Dataset entries

-------------------------

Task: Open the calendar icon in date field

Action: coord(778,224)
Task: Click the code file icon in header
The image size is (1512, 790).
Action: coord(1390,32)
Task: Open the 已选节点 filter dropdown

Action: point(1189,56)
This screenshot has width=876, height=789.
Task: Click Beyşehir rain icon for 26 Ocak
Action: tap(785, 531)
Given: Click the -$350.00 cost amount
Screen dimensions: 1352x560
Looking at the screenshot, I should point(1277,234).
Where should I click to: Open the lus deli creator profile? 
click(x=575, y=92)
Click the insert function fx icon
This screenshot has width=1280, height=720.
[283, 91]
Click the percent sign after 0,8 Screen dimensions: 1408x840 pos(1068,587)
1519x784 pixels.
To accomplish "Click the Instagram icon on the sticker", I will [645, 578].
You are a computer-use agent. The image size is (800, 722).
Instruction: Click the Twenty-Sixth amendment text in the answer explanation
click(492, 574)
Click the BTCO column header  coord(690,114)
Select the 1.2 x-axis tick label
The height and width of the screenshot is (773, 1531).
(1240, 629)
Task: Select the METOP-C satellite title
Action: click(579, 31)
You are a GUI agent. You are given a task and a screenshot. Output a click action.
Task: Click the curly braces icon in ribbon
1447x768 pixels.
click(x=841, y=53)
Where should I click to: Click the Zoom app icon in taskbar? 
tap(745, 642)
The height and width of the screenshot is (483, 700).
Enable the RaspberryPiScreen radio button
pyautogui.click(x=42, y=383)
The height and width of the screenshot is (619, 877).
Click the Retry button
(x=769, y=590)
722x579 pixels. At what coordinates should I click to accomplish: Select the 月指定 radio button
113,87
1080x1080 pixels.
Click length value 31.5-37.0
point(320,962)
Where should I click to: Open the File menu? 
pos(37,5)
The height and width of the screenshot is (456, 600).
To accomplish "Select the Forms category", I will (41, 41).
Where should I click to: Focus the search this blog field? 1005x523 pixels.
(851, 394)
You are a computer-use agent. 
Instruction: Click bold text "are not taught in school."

-------------------------

What the task asks
Exactly the lines from the one containing "1519x784 pixels." through the last line of the records are to be transcribed, both endpoints included.

Written answer
1519x784 pixels.
To accomplish "Click the Instagram icon on the sticker", I will [645, 578].
You are a computer-use agent. The image size is (800, 722).
Instruction: Click the Twenty-Sixth amendment text in the answer explanation
click(492, 574)
Click the BTCO column header  coord(690,114)
Select the 1.2 x-axis tick label
The height and width of the screenshot is (773, 1531).
(1240, 629)
Task: Select the METOP-C satellite title
Action: click(579, 31)
You are a GUI agent. You are given a task and a screenshot. Output a click action.
Task: Click the curly braces icon in ribbon
1447x768 pixels.
click(x=841, y=53)
Where should I click to: Click the Zoom app icon in taskbar? 
tap(745, 642)
The height and width of the screenshot is (483, 700).
Enable the RaspberryPiScreen radio button
pyautogui.click(x=42, y=383)
The height and width of the screenshot is (619, 877).
Click the Retry button
(x=769, y=590)
722x579 pixels. At what coordinates should I click to accomplish: Select the 月指定 radio button
113,87
1080x1080 pixels.
Click length value 31.5-37.0
point(320,962)
Where should I click to: Open the File menu? 
pos(37,5)
The height and width of the screenshot is (456, 600).
To accomplish "Select the Forms category", I will (41, 41).
Where should I click to: Focus the search this blog field? 1005x523 pixels.
(851, 394)
You are a computer-use agent. 
Instruction: Click bold text "are not taught in school."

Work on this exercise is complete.